Chinese bitcoin miner manufacturer Ebang estimates it incurred a net loss of $2.5 million on a revenue of $6.4 million for Q1 2020.
The financial disclosure was posted Wednesday in an update to the firm’s initial public offering (IPO) prospectus filed with the Securities and Exchange Commission (SEC). The filing means Ebang is now a step closer to becoming the latest publicly traded bitcoin miner manufacturer in the U.S.
In the amended F-1 form, Ebang said it has now applied to list on the Nasdaq exchange and anticipates its IPO launch price will be between $4.5 and $6.5 for each of the 19.3 million Class A ordinary shares to be offered in total.
With that range, Ebang would command a market value of around $800 million and is targeting a raise from $86 million to $125 million – generally in line with the company’s initial plan published in April.
If successful, the Hangzhou, China-based company will become the second bitcoin miner maker traded in the U.S. after Canaan, which made its Nasdaq debut last November and raised $90 million with an offering of $9 per per share. But since then, Canaan’s stock has been on a downward trend and recently hit a record low below $2.
Also disclosed in the updated prospectus are Ebang’s “estimated preliminary unaudited” financial results for Q1 2020. The firm said it made $6.4 million in revenue with 6.1% growth year-on-year – primarily due to a better bitcoin mining outlook in the first three months in 2020 compared to the same period last year.
Yet, the firm said it recorded $5.9 million in cost of revenue, in addition to other operational expenses, which in total led to a net loss of $2.5 million for the first three months of the year.
For the same period, Canaan, which has a bigger bitcoin miner market share than Ebang, reported a net loss of $5 million even though it had cut the price of its mining hardware by more than half around bitcoin’s halving event and the COVID-19 pandemic that has disrupted global supply chains.
Growing tensions
Ebang’s IPO update also comes amid rising geopolitical tension between China and the U.S., which is casting a shroud of uncertainty over Chinese companies that are already listed or seeking to list in the U.S.
In Ebang’s initial prospectus in April, the firm said its independent auditor was not fully inspected by the Public Company Accounting Oversight Board (PCAOB), a U.S. non-profit auditing watchdog, as it requires “the approval of the Chinese authorities.”
“This lack of PCAOB inspections in [China] prevents the PCAOB from regularly evaluating our independent registered public accounting firm’s audits and its quality control procedures.
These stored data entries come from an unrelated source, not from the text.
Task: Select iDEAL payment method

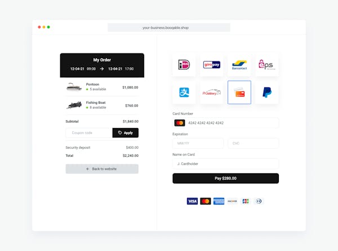Action: click(184, 65)
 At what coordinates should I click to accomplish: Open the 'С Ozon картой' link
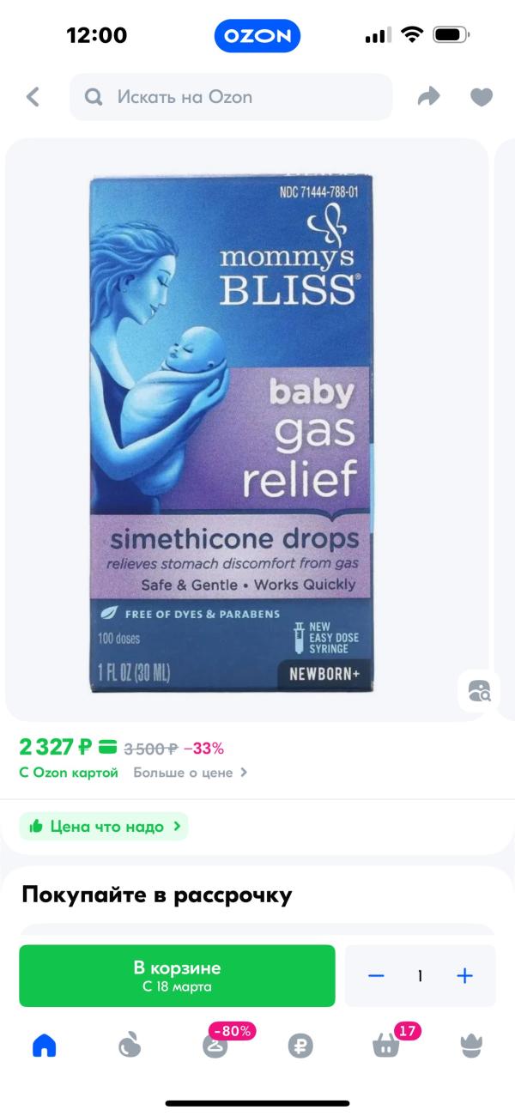point(69,773)
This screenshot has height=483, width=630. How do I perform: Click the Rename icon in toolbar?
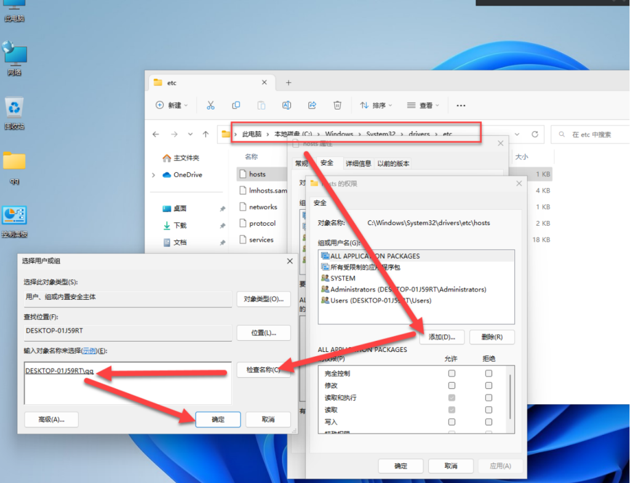coord(286,105)

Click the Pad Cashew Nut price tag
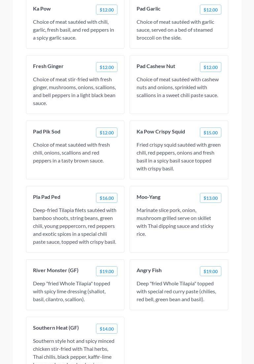210,67
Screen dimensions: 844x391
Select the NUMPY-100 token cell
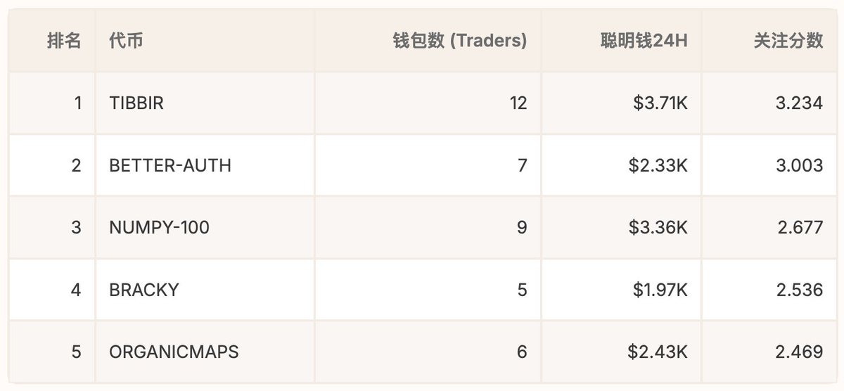point(159,227)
As a result, investors may be deprived of the benefits of PCAOB inspections,” Ebang said.
At the time, there was heightened regulatory interest in placing tougher rules on foreign companies listed in the U.S. with regard to granting PCAOB approvals and providing U.S. regulators routine access to the audit reports of Chinese firms.
But discussions around the issue have become more serious over the last month, with the U.S. senate unanimously passing a bill that would require the SEC to ban the trading of any company whose auditors haven’t been inspected for three years by the PCAOB, according to a May 20 report from The Wall Street Journal.
While public companies listed in the U.S. are by law required to have their auditors inspected by the PCAOB, the push for the watchdog and the SEC to have routine access to the audit files of Chinese companies listed in the U.S. have largely failed, the report said.
However, the issue has attracted attention again following the scandal of U.S.-listed Chinese Starbucks coffee rival Luckin, which reported in April that much of its $310 million 2019 sales numbers were fabricated by its senior executives. The bill now needs approval by the House of Representatives to become law.